Robin wrote:
> What possible recovery do you think your REXX program can do.
> Suppose a D37 abend occurs. That happens not because of any error in your
> program. It is not even any error in the program performing the I/O. Such
an
> error is in the design of the whole application wherein the number of
> members being created exceeds what was anticipated by the designer.
Recovery
> from such is not the responsibility of the program but the application
> designer. I suggest this is the case in any Abend.

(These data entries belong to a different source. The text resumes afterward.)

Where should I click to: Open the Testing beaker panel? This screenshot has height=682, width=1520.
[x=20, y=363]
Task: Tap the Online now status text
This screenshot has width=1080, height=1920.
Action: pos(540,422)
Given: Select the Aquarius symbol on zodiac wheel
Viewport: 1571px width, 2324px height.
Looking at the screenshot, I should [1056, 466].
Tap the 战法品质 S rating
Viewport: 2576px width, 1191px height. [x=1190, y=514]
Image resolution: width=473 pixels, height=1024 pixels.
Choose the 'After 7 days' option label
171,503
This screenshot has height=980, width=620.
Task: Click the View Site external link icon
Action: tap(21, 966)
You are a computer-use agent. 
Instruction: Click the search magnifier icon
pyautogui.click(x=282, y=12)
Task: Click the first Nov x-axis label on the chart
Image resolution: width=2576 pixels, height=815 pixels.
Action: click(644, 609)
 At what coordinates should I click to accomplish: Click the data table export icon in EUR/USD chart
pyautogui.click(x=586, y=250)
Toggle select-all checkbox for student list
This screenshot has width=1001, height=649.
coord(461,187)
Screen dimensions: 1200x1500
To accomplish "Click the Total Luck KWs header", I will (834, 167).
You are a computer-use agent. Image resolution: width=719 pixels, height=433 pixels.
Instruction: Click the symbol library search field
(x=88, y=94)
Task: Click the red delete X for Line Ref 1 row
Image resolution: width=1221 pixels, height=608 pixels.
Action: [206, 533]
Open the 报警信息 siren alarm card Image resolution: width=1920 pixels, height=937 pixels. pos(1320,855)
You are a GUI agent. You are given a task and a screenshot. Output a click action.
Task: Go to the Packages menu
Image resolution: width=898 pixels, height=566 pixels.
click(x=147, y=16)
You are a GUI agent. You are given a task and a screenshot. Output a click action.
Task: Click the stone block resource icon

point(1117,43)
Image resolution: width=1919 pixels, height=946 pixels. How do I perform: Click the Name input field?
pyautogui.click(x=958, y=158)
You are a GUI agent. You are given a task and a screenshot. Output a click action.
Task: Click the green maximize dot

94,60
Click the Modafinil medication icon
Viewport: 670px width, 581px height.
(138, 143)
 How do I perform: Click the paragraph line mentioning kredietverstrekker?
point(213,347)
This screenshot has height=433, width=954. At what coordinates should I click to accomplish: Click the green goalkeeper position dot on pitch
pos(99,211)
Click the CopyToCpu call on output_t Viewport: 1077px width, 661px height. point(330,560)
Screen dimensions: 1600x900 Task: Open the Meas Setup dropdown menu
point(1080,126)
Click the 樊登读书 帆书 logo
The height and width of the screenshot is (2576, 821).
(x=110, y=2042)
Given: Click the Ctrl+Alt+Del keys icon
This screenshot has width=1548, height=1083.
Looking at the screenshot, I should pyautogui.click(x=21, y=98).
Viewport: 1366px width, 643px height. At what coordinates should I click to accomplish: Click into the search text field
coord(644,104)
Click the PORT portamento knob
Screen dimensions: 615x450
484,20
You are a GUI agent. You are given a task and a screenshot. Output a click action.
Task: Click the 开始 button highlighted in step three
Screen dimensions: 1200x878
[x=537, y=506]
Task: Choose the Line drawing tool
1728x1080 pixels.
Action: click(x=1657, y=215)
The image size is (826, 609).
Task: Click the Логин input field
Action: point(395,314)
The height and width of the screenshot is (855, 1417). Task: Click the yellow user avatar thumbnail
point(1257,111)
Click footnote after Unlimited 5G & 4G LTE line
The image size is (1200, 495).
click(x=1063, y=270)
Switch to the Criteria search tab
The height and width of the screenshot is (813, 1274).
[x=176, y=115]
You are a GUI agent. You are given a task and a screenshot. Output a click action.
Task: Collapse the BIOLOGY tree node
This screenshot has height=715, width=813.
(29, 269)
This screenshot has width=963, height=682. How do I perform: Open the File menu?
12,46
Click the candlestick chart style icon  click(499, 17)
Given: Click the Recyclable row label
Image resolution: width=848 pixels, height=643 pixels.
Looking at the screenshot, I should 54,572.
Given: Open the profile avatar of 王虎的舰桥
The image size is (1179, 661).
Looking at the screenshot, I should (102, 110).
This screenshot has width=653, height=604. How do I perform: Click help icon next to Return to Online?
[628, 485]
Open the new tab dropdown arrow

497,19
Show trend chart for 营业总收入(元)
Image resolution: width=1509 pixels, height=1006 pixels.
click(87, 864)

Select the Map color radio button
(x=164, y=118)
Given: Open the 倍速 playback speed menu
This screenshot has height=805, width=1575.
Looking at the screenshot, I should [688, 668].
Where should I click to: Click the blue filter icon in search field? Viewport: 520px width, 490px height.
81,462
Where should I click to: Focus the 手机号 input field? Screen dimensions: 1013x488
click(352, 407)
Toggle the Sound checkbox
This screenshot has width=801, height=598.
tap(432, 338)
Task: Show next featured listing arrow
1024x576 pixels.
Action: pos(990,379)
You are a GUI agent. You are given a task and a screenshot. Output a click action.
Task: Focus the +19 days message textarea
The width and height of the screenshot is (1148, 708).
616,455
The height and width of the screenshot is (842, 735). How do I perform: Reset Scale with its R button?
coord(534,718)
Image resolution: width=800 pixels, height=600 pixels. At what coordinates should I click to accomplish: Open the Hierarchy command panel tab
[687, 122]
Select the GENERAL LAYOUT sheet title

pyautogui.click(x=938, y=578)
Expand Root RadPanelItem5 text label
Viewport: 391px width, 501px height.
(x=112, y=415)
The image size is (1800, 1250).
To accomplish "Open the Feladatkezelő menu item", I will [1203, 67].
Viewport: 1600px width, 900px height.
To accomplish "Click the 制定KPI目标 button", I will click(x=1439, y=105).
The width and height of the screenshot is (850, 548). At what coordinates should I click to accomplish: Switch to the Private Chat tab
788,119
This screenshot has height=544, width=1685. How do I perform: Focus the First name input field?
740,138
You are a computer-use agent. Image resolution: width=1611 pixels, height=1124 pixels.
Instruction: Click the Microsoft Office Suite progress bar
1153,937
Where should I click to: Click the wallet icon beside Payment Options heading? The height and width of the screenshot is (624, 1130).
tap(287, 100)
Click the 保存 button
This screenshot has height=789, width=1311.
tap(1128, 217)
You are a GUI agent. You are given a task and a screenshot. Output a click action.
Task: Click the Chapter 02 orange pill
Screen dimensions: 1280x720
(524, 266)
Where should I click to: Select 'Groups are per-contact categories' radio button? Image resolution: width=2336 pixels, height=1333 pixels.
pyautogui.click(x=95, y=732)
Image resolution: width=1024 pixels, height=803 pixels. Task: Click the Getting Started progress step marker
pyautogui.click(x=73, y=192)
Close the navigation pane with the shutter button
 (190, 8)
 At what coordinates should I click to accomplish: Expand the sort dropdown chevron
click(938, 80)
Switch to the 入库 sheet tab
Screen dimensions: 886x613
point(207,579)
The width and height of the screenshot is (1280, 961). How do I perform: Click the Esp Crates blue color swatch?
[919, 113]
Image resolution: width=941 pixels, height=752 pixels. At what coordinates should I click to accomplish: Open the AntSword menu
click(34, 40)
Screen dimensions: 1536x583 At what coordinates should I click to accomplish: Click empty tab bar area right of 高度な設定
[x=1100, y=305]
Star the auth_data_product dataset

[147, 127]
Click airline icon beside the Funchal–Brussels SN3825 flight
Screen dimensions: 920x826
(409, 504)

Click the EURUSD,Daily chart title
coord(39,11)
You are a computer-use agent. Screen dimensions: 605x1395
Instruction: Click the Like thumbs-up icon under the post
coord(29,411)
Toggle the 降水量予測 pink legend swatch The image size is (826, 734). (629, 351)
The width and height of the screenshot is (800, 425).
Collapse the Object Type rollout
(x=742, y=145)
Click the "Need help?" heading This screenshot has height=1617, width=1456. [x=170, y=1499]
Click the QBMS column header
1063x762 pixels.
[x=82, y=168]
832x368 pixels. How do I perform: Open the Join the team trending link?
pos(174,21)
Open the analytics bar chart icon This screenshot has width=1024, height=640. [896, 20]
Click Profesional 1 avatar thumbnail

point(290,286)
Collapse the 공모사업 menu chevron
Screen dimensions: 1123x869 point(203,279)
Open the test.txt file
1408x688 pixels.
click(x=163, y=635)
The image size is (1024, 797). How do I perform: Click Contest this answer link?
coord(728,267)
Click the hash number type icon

That's silly. First, a friendly error is more useful than "Something ran out
of space". Second, depending on what the Rexx program was doing, it might
need to unwind stuff, or at least tell the user how far it got, or that it
didn't do any damage yet.
Not to pick on you, Robin, but z/OS user-hostile behavior is not a good
thing. There are far too many places where diagnosing a simple and common
problem requires trolling through job or other logs, rather than receiving a
coherent and meaningful message somewhere trivially accessible.
I assume this behavior all goes back to OS/360, where these errors were the
best it could produce on tiny, slow machines; this ain't 1964 any more. Some
of these problems may in fact be impractical to fix because there are four
different commercial products (two from Broadcom, one from BMC, and one from
IBM) dedicated to helping users with them, but that's no excuse for anyone
writing new code not to think about failure modes and make them as easy to
diagnose and fix as possible.
z/OS isn't the only offender here, of course-cf. the infamous "The operation
failed" in Outlook (with antecedent for "the"), or (15 years ago, hopefully
since fixed) Postgres startup, which provided NO data if it failed: you had
to hack the startup script to get it to emit errors.
I could rant on this for hours but I'll stop now, ending with my
gross-but-not-inaccurate generalization:
Applications programmers think about how the code will work.
Systems programmers think about how the code will fail.
Feel free to change the A/S words to other, less kind delineations.